A few weeks ago, Google announced it was putting thousands of Time-Life photos on its image search, and when I checked it out, this was one of the first ones I found. It was from the 1964 World’s Fair and this population clock was a big deal to me (10 years old at the time) because it was in the Equitable Life pavilion and my dad worked for Equitable.
I was thinking of this today because the Census Bureau put out a press release this afternoon that said as of New Year’s Day, the U.S. population will be 305,529,237.
It said In January 2009, one birth is expected to occur every eight seconds in the United States and one death every 12 seconds.
And, according to the census bureau, net international migration is expected to add one person every 36 seconds to the U.S. population in January 2009, resulting in an increase in the total U.S. population of one person every 14 seconds.
That’s a factoid that, coupled with the photo, makes me whip out the official News Cut calculator.
Since 1964, the population has grown by 113,430,699. There are 31,556,926 seconds in a year.

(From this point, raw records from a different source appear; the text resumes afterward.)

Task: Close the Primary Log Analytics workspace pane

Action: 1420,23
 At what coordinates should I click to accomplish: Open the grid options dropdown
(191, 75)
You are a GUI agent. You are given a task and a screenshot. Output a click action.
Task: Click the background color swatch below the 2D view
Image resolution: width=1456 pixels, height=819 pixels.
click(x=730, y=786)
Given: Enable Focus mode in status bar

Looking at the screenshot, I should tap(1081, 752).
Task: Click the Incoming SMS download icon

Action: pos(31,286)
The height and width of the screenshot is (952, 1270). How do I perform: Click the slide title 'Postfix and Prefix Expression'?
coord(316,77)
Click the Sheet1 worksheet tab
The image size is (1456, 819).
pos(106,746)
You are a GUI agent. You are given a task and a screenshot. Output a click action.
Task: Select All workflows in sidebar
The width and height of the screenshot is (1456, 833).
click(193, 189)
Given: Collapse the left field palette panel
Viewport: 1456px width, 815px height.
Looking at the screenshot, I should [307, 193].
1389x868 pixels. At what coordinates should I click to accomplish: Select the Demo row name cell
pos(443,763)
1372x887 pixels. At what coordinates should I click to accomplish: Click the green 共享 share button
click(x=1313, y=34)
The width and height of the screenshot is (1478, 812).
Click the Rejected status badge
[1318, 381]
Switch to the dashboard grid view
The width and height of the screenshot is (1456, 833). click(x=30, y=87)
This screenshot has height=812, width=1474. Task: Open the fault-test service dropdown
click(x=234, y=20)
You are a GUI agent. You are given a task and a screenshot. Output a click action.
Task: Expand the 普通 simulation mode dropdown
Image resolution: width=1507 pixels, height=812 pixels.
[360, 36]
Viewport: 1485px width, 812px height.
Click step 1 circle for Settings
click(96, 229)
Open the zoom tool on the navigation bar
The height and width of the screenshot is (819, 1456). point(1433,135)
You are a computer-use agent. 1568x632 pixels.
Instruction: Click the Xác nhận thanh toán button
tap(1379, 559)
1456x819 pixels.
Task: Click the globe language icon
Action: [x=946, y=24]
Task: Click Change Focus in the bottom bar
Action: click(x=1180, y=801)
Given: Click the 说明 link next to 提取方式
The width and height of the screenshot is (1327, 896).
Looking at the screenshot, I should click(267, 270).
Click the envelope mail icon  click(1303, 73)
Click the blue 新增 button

There have been 11 leap days since 1964, each containing 86,400 seconds or 950,400. So, since that picture was taken in 1964 (I’ll guess and say Jule 1) to New Year’s Day, 1,405,233,607 seconds have come and gone.
So the population has increased at the rate of 1 every 12 seconds, somewhat
less more than the predicted 1 every 14 seconds for 1999.
One reason for that may be those people sitting at the top of the stops in the picture above. It’s a couple and their 14 kids. There’s something you don’t hear a lot of anymore — couples and their 14 kids.